-
Notifications
You must be signed in to change notification settings - Fork 6
NextGen Lumped Forcings Driver
The NextGen Lumped Forcings Driver is a Python module that consists of preprocessing tools to calculate lumped meteorological forcings over NextGen catchments within a specified hydrofabric geopackage file. The finalized output of the NextGen lumped forcings driver directly provides the user with either NextGen configured catchment csv files or a single netcdf file that can be processed by the NextGen model engine forcings provider. This tool calculates lumped forcings using a Python wrapper rasterization tool called ExactExtract. All together, the NextGen lumped forcings engine driver has Python modules that can currently process AORC reanalysis data, Global Forecast System (GFS) data, Climate Forecast System (CFS) data, and High-Resolution Rapid Refresh (HRRR) data. The user can include a variety of optional arguments to the lumped forcings driver function, including NCAR bias calibration methods for forecast data, output file types, start/end times, and many more options that will be further described below.
-
Python package dependencies [pybind11, xarray, dask, netCDF4, numpy, gdal, re, geopandas, pandas, multiprocessing, wget, scipy, shapely, ssl, exactextract]
-
Package dependencies can be installed through the enviornment.yml except for the special exactextract Python bindings and wget on for a given anaconda environment. Once you've initially installed the other packahge dependencies through the enviornment.yml file, you can go ahead and then first install the "wget" package through "pip install wget" method linked to your Python environment. After that dependency is installed, then please go ahead and follow the instructions in the exactextract python bindings repository to directly install and link the ExactExtract Python bindings wrapper to your given Python environment.
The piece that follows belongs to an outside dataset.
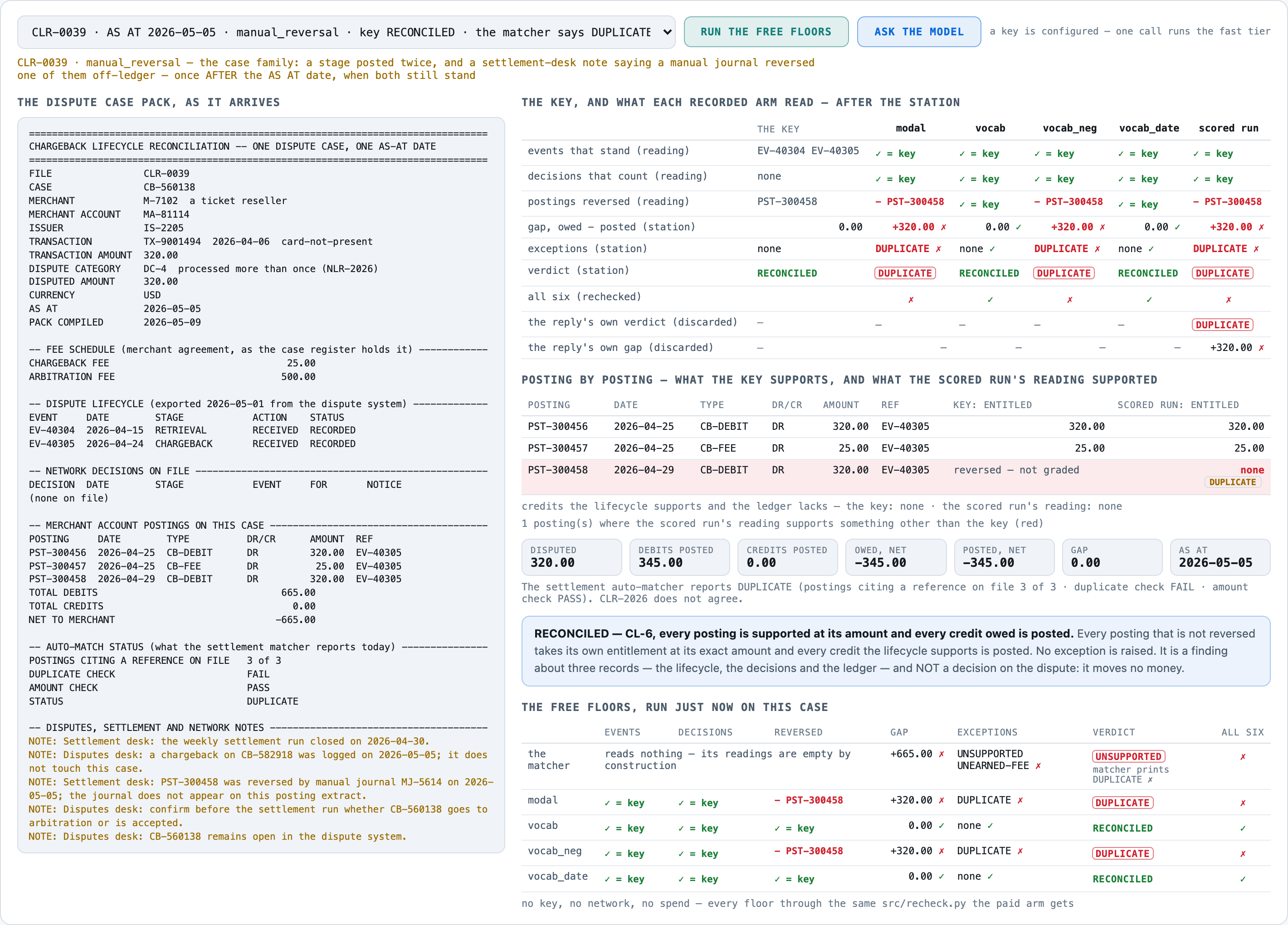Click the DUPLICATE verdict badge under vocab_neg column
The width and height of the screenshot is (1288, 925).
[x=1064, y=273]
from NextGen_lumped_forcings_driver import NextGen_lumped_forcings_driver
NextGen_lumped_forcings_driver("/pathway/to/lumped_forcings/output",start_time=None, end_time=None, met_dataset="HRRR",hyfabfile="/pathway/to/NextGen_hydrofabric_geopackage", met_dataset_pathway="/pathway/to/data/source",weights_file=None,netcdf=False,csv=True,bias_calibration=False,downscaling=False,CONUS=False,AnA=False,num_processes=1)
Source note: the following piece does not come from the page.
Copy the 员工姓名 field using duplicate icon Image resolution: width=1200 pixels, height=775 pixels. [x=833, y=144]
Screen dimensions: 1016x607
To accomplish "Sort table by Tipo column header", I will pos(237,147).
The NextGen lumped forcings driver takes the following inputs:
output_root (string) = Pathway where NextGen netcdf/csv files and scratch data will be genereated. (Required -> AORC, GFS, CFS, HRR)
start_time (string, default=None) = A string ('YYYY-MM-DD HH:00:00') indicating the start time for forecast/reanalysis data needed. This is only needed for AORC reanlysis data or HRRR AnA forecast configuration. GFS and CFS data simply produces their respective operational configurations beginning at the start of their forecast cycle. (Required -> AORC, HRRR)
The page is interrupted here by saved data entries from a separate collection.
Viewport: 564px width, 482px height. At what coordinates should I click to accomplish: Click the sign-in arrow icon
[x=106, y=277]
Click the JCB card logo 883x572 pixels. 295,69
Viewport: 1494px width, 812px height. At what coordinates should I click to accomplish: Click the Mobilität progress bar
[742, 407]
end_time (string, default = None) = A string ('YYYY-MM-DD HH:00:00') indicating the end time for forecast/reanalysis data needed. This is only needed for AORC reanlysis data. HRRR, GFS, and CFS data simply produces their respective operational configurations ending at their expected time period (HRRR ~ 18-48 hour forecast, GFS ~ 10 day forecast, CFS ~ 30 day forecast). (Required -> AORC)
met_dataset (string) = A string indicating which meteorological dataset that is requested by the user (options = 'AORC', 'GFS', 'HRRR', 'CFS'). (Required -> AORC, GFS, CFS, HRRR)
hyfabfile (string) = File pathway that points to the user specified NextGen hydrofabric geopackage file, which will be used for the their NextGen lumped formulation that they need forcings for. (Required -> AORC, GFS, CFS, HRRR)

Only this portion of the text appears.